• [WHAT IS EXPECTED] The records below hold a stretch from the line with "Instruction: Toggle the 所有部位 part filter" through the line with "Given: Click the Russian"; return exactly those lines, ends included, and nothing more.

Stored entries:
┌──

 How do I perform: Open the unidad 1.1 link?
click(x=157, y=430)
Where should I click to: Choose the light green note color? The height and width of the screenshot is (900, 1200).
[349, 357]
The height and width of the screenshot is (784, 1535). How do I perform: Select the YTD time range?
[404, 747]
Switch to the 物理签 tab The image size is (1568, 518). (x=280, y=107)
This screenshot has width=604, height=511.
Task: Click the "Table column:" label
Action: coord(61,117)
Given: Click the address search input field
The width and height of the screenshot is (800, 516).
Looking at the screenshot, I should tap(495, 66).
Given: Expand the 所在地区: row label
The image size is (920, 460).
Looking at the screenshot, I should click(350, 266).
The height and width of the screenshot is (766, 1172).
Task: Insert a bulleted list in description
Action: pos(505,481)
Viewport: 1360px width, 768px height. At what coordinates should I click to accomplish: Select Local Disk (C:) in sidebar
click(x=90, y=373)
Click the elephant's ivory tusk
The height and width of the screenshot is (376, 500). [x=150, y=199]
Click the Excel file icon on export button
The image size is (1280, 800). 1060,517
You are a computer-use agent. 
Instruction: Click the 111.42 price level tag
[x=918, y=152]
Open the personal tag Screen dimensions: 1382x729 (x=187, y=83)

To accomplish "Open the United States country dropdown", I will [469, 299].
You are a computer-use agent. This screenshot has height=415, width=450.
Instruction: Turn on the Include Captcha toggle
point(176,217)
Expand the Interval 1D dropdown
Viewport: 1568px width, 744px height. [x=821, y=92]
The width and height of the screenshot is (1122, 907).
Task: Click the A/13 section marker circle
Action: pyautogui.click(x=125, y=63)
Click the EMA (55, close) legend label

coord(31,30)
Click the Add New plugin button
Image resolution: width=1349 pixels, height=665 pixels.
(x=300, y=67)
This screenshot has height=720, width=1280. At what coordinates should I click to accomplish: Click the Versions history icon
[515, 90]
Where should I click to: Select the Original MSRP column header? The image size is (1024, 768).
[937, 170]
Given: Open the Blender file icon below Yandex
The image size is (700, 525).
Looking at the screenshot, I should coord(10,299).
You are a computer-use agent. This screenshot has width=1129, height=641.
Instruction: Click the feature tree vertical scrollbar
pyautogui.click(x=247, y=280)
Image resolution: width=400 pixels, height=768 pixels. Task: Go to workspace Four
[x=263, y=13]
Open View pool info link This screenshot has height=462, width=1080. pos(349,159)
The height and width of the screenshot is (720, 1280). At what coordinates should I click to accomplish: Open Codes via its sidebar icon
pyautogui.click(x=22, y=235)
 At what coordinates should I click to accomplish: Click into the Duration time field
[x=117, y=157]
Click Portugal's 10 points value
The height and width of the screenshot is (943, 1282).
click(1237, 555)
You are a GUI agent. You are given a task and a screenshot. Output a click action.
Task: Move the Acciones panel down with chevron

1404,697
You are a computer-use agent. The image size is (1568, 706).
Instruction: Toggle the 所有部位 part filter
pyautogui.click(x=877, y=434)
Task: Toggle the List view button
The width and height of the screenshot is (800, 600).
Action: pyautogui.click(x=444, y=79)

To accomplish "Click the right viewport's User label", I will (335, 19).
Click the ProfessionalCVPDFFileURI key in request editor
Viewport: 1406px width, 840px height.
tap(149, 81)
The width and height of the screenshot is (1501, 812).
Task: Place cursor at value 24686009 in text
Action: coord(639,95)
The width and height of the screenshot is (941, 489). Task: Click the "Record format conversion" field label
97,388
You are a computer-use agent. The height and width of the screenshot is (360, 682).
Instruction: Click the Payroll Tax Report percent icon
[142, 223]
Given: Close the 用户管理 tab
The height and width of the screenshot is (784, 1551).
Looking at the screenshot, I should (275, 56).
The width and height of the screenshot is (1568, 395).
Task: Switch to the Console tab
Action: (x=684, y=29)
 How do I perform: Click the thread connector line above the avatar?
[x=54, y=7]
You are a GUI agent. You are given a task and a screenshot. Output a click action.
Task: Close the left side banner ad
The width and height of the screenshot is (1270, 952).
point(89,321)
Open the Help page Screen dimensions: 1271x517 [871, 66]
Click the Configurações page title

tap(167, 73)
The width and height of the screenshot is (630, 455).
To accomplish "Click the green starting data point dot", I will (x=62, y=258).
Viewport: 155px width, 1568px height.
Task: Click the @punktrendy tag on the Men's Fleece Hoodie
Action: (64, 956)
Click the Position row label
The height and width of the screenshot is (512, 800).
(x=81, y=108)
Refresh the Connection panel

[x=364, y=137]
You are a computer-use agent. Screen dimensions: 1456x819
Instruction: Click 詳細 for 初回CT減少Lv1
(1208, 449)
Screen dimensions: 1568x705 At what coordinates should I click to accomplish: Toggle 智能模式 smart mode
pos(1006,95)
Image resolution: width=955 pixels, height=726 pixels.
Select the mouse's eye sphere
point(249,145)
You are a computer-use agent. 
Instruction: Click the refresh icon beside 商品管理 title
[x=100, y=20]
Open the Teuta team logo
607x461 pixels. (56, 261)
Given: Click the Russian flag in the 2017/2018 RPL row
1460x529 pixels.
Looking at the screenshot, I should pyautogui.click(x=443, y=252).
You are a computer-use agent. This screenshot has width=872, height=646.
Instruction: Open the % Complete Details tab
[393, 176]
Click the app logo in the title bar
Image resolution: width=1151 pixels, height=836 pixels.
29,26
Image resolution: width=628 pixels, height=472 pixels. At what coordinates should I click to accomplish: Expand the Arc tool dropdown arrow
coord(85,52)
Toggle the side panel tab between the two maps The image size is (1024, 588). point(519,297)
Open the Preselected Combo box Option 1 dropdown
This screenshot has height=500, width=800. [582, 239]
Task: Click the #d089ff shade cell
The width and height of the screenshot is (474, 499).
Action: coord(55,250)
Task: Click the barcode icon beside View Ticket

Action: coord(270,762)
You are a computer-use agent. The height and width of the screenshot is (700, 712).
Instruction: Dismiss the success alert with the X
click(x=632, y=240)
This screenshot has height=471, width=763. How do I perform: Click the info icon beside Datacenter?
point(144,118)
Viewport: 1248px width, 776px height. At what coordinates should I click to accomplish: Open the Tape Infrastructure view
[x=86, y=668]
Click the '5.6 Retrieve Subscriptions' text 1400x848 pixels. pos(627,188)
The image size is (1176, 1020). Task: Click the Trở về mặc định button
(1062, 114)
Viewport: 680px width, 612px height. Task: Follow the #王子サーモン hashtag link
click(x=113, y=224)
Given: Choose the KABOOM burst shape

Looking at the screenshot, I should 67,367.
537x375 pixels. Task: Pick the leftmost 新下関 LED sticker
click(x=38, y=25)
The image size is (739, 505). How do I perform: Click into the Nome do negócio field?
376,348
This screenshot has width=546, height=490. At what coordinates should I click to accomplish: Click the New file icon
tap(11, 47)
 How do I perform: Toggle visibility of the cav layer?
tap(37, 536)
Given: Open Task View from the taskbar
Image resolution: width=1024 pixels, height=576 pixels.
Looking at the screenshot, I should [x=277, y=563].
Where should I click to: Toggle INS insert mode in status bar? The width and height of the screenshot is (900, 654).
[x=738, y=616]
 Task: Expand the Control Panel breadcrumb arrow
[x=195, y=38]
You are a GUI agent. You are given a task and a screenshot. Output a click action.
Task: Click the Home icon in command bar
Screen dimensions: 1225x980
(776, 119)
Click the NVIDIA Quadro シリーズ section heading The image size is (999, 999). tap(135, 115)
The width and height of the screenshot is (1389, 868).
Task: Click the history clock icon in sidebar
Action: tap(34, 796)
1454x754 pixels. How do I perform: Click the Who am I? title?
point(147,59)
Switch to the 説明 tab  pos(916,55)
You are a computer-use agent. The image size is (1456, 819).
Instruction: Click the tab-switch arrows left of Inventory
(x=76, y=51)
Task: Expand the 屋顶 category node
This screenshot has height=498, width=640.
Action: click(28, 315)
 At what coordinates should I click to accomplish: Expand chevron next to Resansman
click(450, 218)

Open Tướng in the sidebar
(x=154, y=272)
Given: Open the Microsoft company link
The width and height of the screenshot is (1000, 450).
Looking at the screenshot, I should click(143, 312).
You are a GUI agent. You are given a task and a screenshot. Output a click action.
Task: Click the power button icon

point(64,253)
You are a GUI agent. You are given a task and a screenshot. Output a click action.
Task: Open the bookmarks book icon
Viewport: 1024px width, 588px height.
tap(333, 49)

└──

• [ANSWER SECTION]
Instruction: Toggle the 所有部位 part filter
pyautogui.click(x=877, y=434)
Task: Toggle the List view button
The width and height of the screenshot is (800, 600).
Action: pyautogui.click(x=444, y=79)

To accomplish "Click the right viewport's User label", I will (335, 19).
Click the ProfessionalCVPDFFileURI key in request editor
Viewport: 1406px width, 840px height.
tap(149, 81)
The width and height of the screenshot is (1501, 812).
Task: Place cursor at value 24686009 in text
Action: coord(639,95)
The width and height of the screenshot is (941, 489). Task: Click the "Record format conversion" field label
97,388
You are a computer-use agent. The height and width of the screenshot is (360, 682).
Instruction: Click the Payroll Tax Report percent icon
[142, 223]
Given: Close the 用户管理 tab
The height and width of the screenshot is (784, 1551).
Looking at the screenshot, I should (275, 56).
The width and height of the screenshot is (1568, 395).
Task: Switch to the Console tab
Action: (x=684, y=29)
 How do I perform: Click the thread connector line above the avatar?
[x=54, y=7]
You are a GUI agent. You are given a task and a screenshot. Output a click action.
Task: Close the left side banner ad
The width and height of the screenshot is (1270, 952).
point(89,321)
Open the Help page Screen dimensions: 1271x517 [871, 66]
Click the Configurações page title

tap(167, 73)
The width and height of the screenshot is (630, 455).
To accomplish "Click the green starting data point dot", I will (x=62, y=258).
Viewport: 155px width, 1568px height.
Task: Click the @punktrendy tag on the Men's Fleece Hoodie
Action: (64, 956)
Click the Position row label
The height and width of the screenshot is (512, 800).
(x=81, y=108)
Refresh the Connection panel

[x=364, y=137]
You are a computer-use agent. Screen dimensions: 1456x819
Instruction: Click 詳細 for 初回CT減少Lv1
(1208, 449)
Screen dimensions: 1568x705 At what coordinates should I click to accomplish: Toggle 智能模式 smart mode
pos(1006,95)
Image resolution: width=955 pixels, height=726 pixels.
Select the mouse's eye sphere
point(249,145)
You are a computer-use agent. 
Instruction: Click the refresh icon beside 商品管理 title
[x=100, y=20]
Open the Teuta team logo
607x461 pixels. (56, 261)
Given: Click the Russian flag in the 2017/2018 RPL row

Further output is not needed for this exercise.